Primary hyperparathyroidism in adolescents: the same but different.

PURPOSE: Primary hyperparathyroidism has been studied more extensively in adults than in adolescents. The objective of this study is to define the similarities and differences that exist between these groups. METHODS: A retrospective review of 1,000 primary hyperparathyroidism patients undergoing parathyroidectomy at a single tertiary-care university teaching hospital between 1990 and 2004. All patients 20 years of age or younger comprised our study cohort, and were compared to two historical adult groups. RESULTS: Of 1,000 parathyroidectomies, 21 (2.1 %) were 20 years of age or younger (adolescent). The adolescents presented with higher serum calcium levels (p < 0.01) more severe symptoms (p = 0.02), more renal stones (p = 0.048), and a higher incidence of hypercalcemic crisis (p = 0.02), when compared with adults. We found that 67 % suffered from a triad of tiredness, weakness, and depression versus 39 % of adults (p = 0.02). Sestamibi scans were less helpful in the adolescents than in adults. Similar to the adults, 86 % of adolescent patients had single gland disease, and 95 % were cured at the first operation. CONCLUSION: Adolescents with primary hyperparathyroidism typically have more severe disease than adults. Contrary to popular belief, most adolescents have single gland disease and not hyperplasia associated with a genetic disorder.

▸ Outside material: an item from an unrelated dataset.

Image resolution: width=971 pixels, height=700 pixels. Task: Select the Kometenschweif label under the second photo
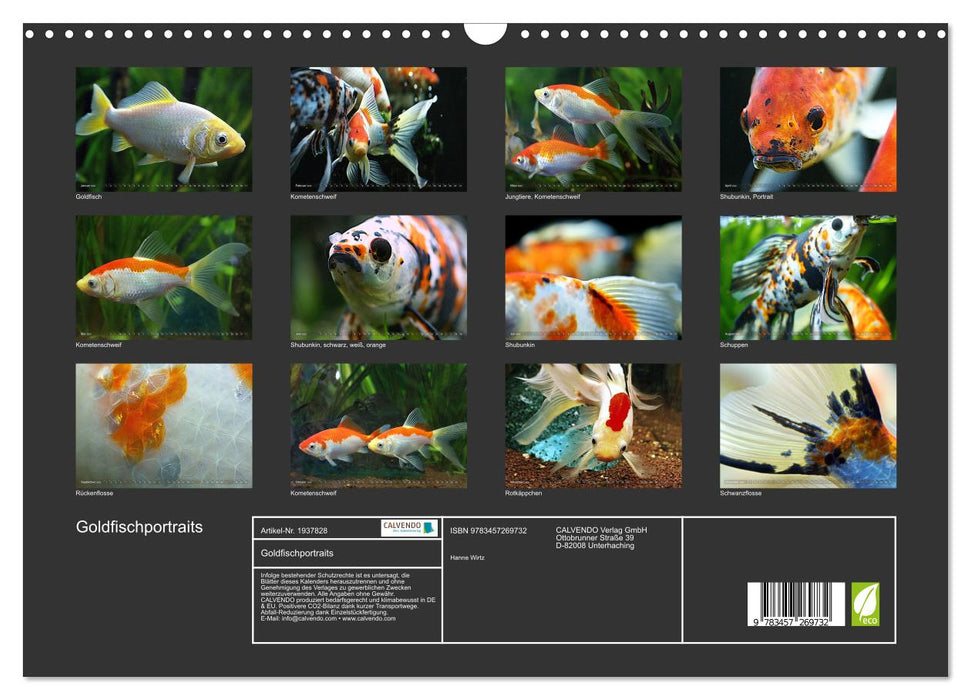click(x=312, y=197)
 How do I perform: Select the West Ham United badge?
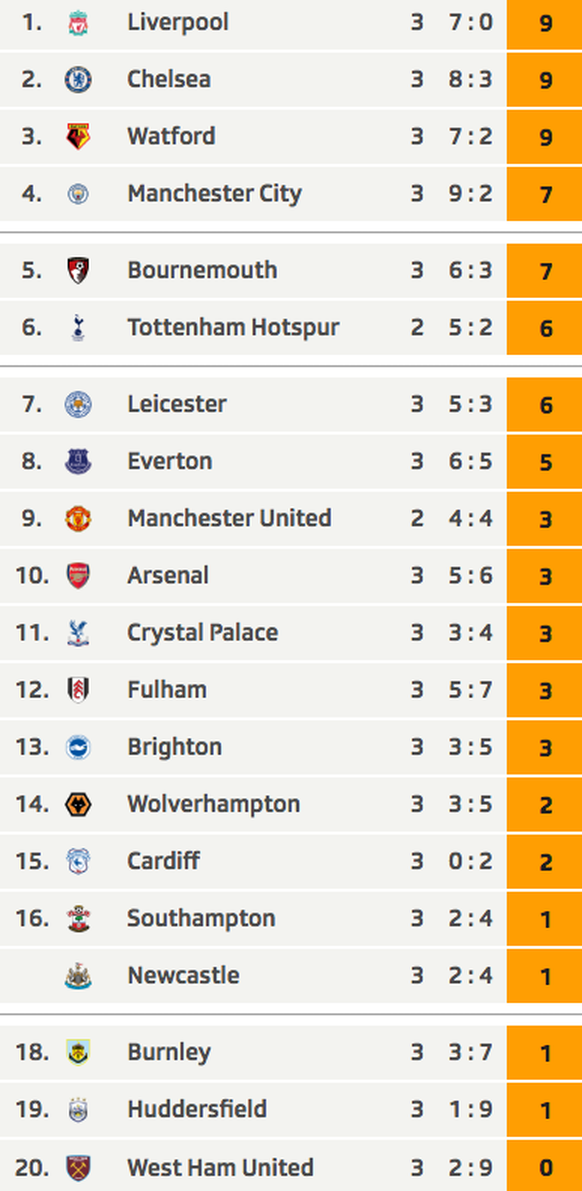pos(78,1167)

How does the operative strategy for primary hyperparathyroidism impact the findings and cure rate? A comparison of 800 parathyroidectomies.

BACKGROUND: We hypothesized that a higher frequency of multigland disease and higher cure rate would result if routine four-gland exploration (4GL) was used as compared with focused parathyroidectomy (FP) for treatment of primary hyperparathyroidism. STUDY DESIGN: During a 5-year period, data from two academic endocrine surgical practices were retrospectively reviewed for patients having an operation for primary hyperparathyroidism. Three hundred ninety-five consecutive patients underwent 4GL at one institution (A), and 405 consecutive patients underwent FP with selective use of 4GL at the other institution (B). The main outcomes measures were gender, preoperative imaging, surgical findings, gland weight, and operative success. RESULTS: Three hundred ten (78%) patients at institution A were women, and 292 (72%) at institution B were women (p < 0.05). Routine 4GL strategy at institution A yielded a 16.5% frequency of multigland disease; and an FP strategy at institution B yielded 11.1% multigland disease (p = 0.028). At both institutions, single adenomas weighed more than multigland disease. Gland weights were not significantly different between the two institutions. Nine of 395 (2.3%) patients at institution A remained hypercalcemic postoperatively compared with 15 of 405 (3.7%) at B (p = 0.24; not significant). CONCLUSIONS: A greater frequency of multigland disease was found with routine 4GL. There was no statistically significant difference in operative success between the two approaches. Sound surgical technique and intraoperative judgment, including interpretation of intraoperative parathyroid hormone values, will result in a high success rate, regardless of the operative strategy chosen for primary hyperparathyroidism.